For the entries below, work out how many lines contain the string "computer" and write only the number.

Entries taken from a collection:
........
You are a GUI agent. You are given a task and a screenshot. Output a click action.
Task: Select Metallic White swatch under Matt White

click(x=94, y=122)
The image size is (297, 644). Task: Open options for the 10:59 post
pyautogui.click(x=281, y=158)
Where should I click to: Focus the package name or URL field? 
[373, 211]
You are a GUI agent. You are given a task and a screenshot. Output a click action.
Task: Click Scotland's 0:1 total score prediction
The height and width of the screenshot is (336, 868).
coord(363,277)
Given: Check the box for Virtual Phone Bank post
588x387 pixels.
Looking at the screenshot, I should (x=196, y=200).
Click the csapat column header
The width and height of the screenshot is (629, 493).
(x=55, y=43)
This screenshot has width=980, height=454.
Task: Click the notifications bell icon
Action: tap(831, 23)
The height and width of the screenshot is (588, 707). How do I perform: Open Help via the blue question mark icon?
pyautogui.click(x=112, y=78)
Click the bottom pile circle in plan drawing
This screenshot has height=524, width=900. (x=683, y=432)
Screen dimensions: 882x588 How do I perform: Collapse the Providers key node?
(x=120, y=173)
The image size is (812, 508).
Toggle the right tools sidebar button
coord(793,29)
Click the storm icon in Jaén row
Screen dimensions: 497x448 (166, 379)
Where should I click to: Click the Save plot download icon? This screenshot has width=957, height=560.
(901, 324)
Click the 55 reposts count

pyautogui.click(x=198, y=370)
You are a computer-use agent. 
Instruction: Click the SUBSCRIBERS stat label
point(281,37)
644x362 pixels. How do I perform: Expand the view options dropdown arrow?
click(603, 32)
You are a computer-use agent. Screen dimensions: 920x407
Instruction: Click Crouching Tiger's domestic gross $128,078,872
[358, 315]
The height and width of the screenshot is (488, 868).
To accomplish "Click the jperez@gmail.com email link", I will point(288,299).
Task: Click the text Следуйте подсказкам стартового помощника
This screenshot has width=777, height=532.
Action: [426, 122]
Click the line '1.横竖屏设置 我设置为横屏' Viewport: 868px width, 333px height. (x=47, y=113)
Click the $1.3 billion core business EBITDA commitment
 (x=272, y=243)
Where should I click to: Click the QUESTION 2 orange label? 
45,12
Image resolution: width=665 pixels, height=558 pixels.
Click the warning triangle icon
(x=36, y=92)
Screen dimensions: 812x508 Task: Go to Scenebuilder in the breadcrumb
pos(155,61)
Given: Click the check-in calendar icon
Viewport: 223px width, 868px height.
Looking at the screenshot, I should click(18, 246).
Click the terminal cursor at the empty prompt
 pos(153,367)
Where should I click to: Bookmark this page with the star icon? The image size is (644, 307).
........
= TASK RESPONSE =
2